= Your assignment =
All of the entries need to be repeated exactly. Leave nothing out.

------------------------------------------------------------

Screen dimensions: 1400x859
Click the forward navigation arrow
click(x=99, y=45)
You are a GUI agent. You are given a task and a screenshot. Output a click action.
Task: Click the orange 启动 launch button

------------------------------------------------------------

= Finished exercise =
Screen dimensions: 1400x859
Click the forward navigation arrow
click(x=99, y=45)
You are a GUI agent. You are given a task and a screenshot. Output a click action.
Task: Click the orange 启动 launch button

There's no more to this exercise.